Lo mejor
Plutarco decía que veía más diferencia entre los hombres que entre los animales. Es decir, que la excelencia de un hombre podía infinitamente mayor que la de otro, mientras que entre los animales no habría tal diferencia. La misma excelencia, la que sea, la encontraremos en un león que en un tiburón. O sino la misma, parecida. O sino parecida, mucho más parecida que entre los dos hombres anteriores. A lo que apostillaba Montaigne que él incluso veía más diferencia entre algunos hombre que entre algunos hombres y los animales.
Sin profundizar, podemos estar de acuerdo en que una persona puede ser mucho mejor que otra, por eso la respetamos más o la queremos más. También es usual considerar a personas que son más útiles para la sociedad, que han servido para nuestro progreso y mejoramiento. Que vale un millón de veces más Marie Curie que Pinochet. Tal sería la diferencia que es sonrojante hasta la misma comparación, de suerte que nos podríamos decantar por asegurar que son figurar inconmensurables entre sí, tal es la excelencia de una y la vileza de otro. Asintiendo pues con Plutarco e incluso con Montaigne. Nos puede llegar a la memoria, también, la tan manida cita de Bernard Shaw cuando aseguraba que cuanto más conocía a los hombres más apreciaba a su perro. Aunque para acomodarla a lo dicho aquí habría que decir cuanto más conozco a los hombres no excelentes.
Sin embargo, si profundizamos algo más en las aseveraciones iniciales, y abandonando toda ironía, la idea de que existen personas superiores a otras nos retrotrae a las épocas más oscuras de la humanidad. Porque siendo consecuentes con aquella idea de la excelencia, se puede terminar exigiéndola, se puede terminar buscándola a toda costa, sacrificando a los peores en pos de los mejores, con el fin de que la humanidad sea una raza de seres excelentes, de seres superiores… Y esto no puede más que acabar con la destrucción moral de la propia humanidad.

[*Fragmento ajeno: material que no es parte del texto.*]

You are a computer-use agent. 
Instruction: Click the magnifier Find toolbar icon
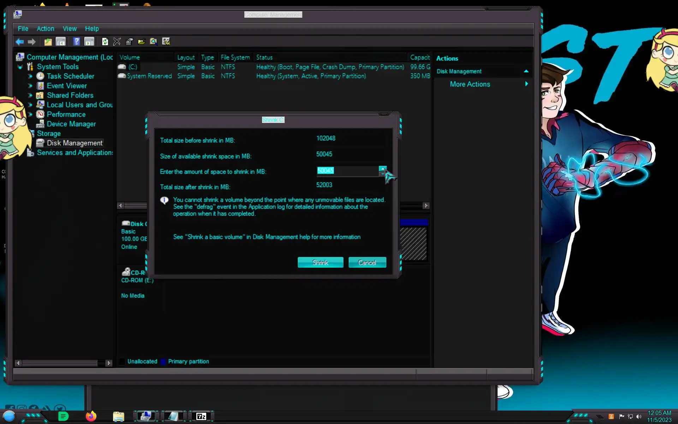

Así que convivimos con esa tensión de admitir que hay personas mejores que otras, pero con el miedo de que si entramos en determinar qué les hace mejores a unas y peores a otras, terminemos concluyendo que los atributos de los peores conviene erradicarlos, para quedarnos con lo mejor, aunque sea acosta de erradicar a esos individuos etiquetados como peores por sus características.
Quizás convenga dejar la definición de lo que es excelente en el ámbito de lo privado, dedicándose el Estado no a determinar qué es mejor o peor —al margen de unos mínimos para la convivencia— sino a estructurar el espacio público de manera que tanto los peores como los mejores puedan desarrollar sus capacidades, las que sean, trazar y seguir sus propios planes de vida.
De esta forma probablemente seguirá existiendo la tensión pero evitaremos caer bajo el yugo de regímenes atroces como la antigua Esparta, donde se tiraban monte abajo a los bebés considerados no-aptos, inválidos o tarados; o como la no tan antigua Alemania Nazi, de infausto recuerdo.